O acordo, negociado por 26 anos, prevê a integração dos dois maiores blocos econômicos do mundo. São 718 milhões de pessoas e um PIB de mais de US$ 22 trilhões. A previsão é de eliminação gradual em até 30 anos das tarifas, o que vai facilitar o comércio de bens e serviços e fortalecer a integração e a competitividade das empresas.
De modo prático, segundo o relator, 95%% de todos os bens que a União Europeia importa do Brasil terão tarifas eliminadas. Isso num prazo que vai variar entre 4 e 12 anos. No setor agrícola, a previsão é de 77% de produtos sem tarifa. O relator explica.
"Os produtos agrícolas, igualmente relevantes, receberão acesso preferencial ou desgravação total. Entre eles, destacam-se café torrado e solúvel, abacates, melões, limões, melancias, uvas de mesa e crustáceos. Essa abertura reforça a posição do Brasil como um dos maiores fornecedores mundiais de produtos agrícolas e assegura vantagens competitivas no mercado europeu, mesmo em meio às regulamentações rigorosas do bloco."
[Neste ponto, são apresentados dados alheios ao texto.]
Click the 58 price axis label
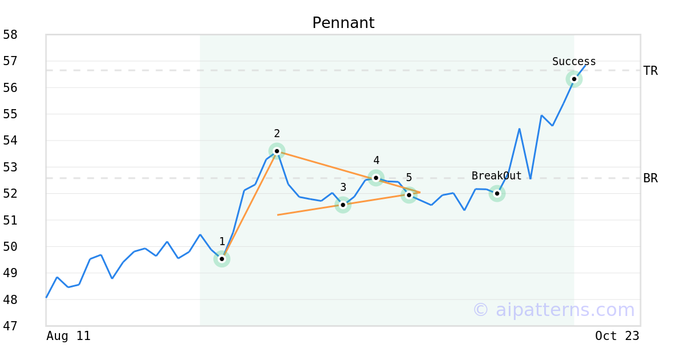Image resolution: width=686 pixels, height=360 pixels. [10, 35]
O acordo não entra em vigor imediatamente. Ele foi assinado pelos dois blocos no último dia 17 de janeiro, no Paraguai, mas ainda precisa ser internalizado. Por isso, está em discussão no Congresso.
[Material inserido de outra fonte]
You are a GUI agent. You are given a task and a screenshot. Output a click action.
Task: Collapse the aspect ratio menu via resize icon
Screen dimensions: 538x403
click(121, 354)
O relatório será votado na comissão do Parlasul no dia 24, terça-feira após o Carnaval. Depois vai para uma comissão especial, e passar por votação no plenário da Câmara antes de ir para o Senado.
Após as votações, o presidente Lula ainda precisa ratificar o acordo. E isso será feito por meio de um decreto promulgado por ele. É a ratificação que confirma aos demais países do Mercosul e União Europeia que o Brasil vai começar a adotar as novas regras do acordo.